● WHAT TO PRODUCE
In the film review, why do the four women hire their male secretary?

-- START OF SELECTED EXTRACT --

It's a tough road, finding a way to be both familiar AND different at the same time.  Capturing the spirit of a well-loved film, but not duplicating its plot points too closely - because if they did that, you might as well just go watch the original film again.  I don't envy the people who choose to re-boot a franchise, because it's probably a lot of work just deciding what to leave in and what to jettison from the films that have gone before.  "How do we make James Bond relevant for today's audiences?"  "If we show another Death Star, is that too redundant?"  "What direction can we take Rocky Balboa's life that we haven't considered before?"  But if you change too much, you end up with something like last year's "Fantastic Four" disaster, where the end result barely resembles the story and characters that people found familiar in the first place.  

Now, if I get down to specifics, there are scenes that feel a little too improvised - where characters step on each other's lines, or tangential things go on a little too long.  This is fairly typical for films with Kristen Wiig and Melissa McCarthy, who favor improvisation.  And the screenwriter basically said that when you've got a cast like this, it's tough to pull weight and get them to stick just to the script, when they can usually come up with good comedy on their own.  I will say that a couple of actresses that I usually can't stand on "SNL" (the two in the current SNL cast) do very well here, so maybe they're just better cut out for film work with more scripted lines.  Or maybe it's really the format of SNL that I can't stand, with 3-minute sketches that tend to go nowhere, and have no punchlines or payoffs. 

But I'm not really seeing the big deal over making the four leads female - there was nothing inherently macho about the original Ghostbusters, they were science nerds (Aykroyd/Ramis) and scruffy losers (Murray/Hudson) and really, those types of characters can be either gender.  There are a lot of inside jokes here when they flip the genders around, and the women hire a MALE secretary for his looks, even though he's dumb as a post.  With this type of comedy, I say "go for it", what's sauce for the goose is sauce for the gander, or however that saying goes.  Other inside jokes are made at the expense of the internet trolls who've decried this film from day one - when the Ghostbusters here post their videos on YouTube or Reddit, the comments are not kind.  And obviously ignorant, because the audience "knows" that the ghosts are real, even if the mayor and his wife publicly disavow the Ghostbusters as frauds, while secretly supporting their efforts to save the city.

-- END OF SELECTED EXTRACT --
-- START OF EXTRACTED INFORMATION --

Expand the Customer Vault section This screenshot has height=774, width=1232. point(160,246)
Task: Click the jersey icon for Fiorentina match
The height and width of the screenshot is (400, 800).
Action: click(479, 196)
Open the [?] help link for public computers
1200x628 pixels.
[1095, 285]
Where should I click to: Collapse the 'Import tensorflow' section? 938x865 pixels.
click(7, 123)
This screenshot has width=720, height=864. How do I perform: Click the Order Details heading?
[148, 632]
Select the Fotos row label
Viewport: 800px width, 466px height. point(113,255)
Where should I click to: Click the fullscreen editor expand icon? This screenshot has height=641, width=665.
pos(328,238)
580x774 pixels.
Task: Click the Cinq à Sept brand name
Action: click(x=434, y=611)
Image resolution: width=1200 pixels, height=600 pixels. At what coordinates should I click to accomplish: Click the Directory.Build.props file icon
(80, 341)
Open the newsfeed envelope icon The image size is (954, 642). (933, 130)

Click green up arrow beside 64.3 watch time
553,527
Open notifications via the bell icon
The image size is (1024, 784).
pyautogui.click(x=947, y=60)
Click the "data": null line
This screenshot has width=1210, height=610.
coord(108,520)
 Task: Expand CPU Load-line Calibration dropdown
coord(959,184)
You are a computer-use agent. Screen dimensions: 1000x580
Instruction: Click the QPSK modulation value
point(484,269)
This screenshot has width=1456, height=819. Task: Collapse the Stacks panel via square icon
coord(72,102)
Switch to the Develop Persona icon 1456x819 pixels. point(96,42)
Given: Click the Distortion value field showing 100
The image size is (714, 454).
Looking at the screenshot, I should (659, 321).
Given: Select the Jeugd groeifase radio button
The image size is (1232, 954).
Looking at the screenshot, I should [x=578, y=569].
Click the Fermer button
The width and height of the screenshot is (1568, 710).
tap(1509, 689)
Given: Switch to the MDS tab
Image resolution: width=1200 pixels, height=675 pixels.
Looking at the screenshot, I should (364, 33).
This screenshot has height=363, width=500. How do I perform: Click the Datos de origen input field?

-- END OF EXTRACTED INFORMATION --

● TASK ANSWER
For his looks, even though he's dumb as a post.